Case
A two-year-old girl of African ethnicity is brought to the GP by her mother because family members have noticed a swelling of the child’s wrists. Further investigation confirms age-appropriate developmental progress, apart from a delayed onset of independent walking, having started at 22 months. Dietary history suggests she was exclusively breastfed until she was four months old, and no multivitamins were taken by the mother during pregnancy or breastfeeding. The child mostly stayed indoors with her mother in a block of flats in a busy area of the town.
On examination, the child’s height and weight fall between the 0.4th and 9th centiles. Systems examination findings are normal. The wrists and ankles appear swollen but are not painful, and a bowing of the legs is evident. The abdomen appears protuberant because of low muscle tone.
Investigations confirm low serum phosphate, normal calcium and elevated alkaline phosphatase levels; 25-hydroxy vitamin D level is below 15nmol/l, and serum parathormone is elevated.

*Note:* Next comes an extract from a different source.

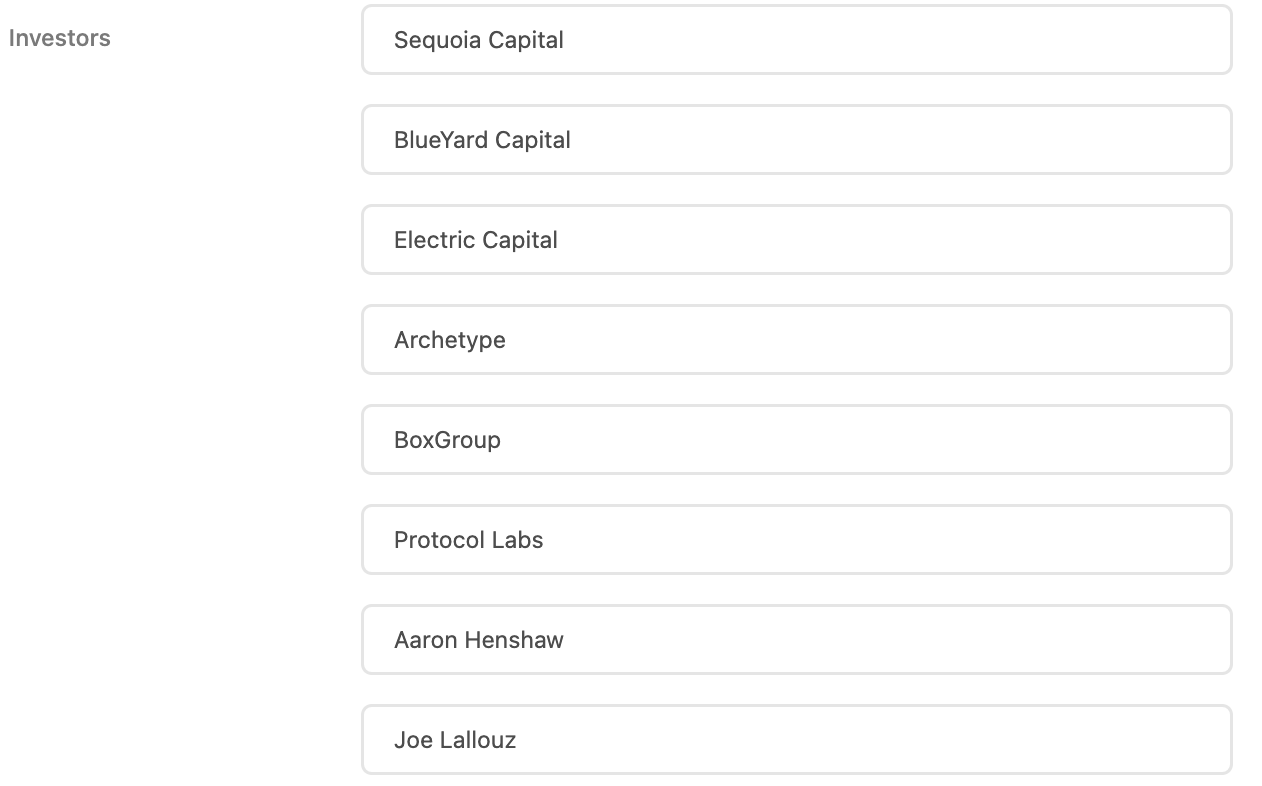This screenshot has width=1262, height=786.
Task: Click Capital in the Electric Capital field
Action: [520, 240]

The GP takes into consideration the risk factors for rickets, clinical findings and investigation results, and confirms a diagnosis of vitamin D deficiency rickets. The GP is satisfied there are no features to suggest other clinical variants of rickets, and decides to treat the child with oral vitamin D.
Problem
Vitamin D deficiency in growing children – before the closure of the epiphyses – leads to rickets, whereas the manifestations are termed osteomalacia in adolescents and adults. The main causes of deficiency are inadequate exposure to sunlight and poor dietary intake of vitamin D-rich foods. Asian and African children are at greater risk, vegetarian diet and prolonged breastfeeding without vitamin D supplementation in pregnancy and during breastfeeding are additional risk factors.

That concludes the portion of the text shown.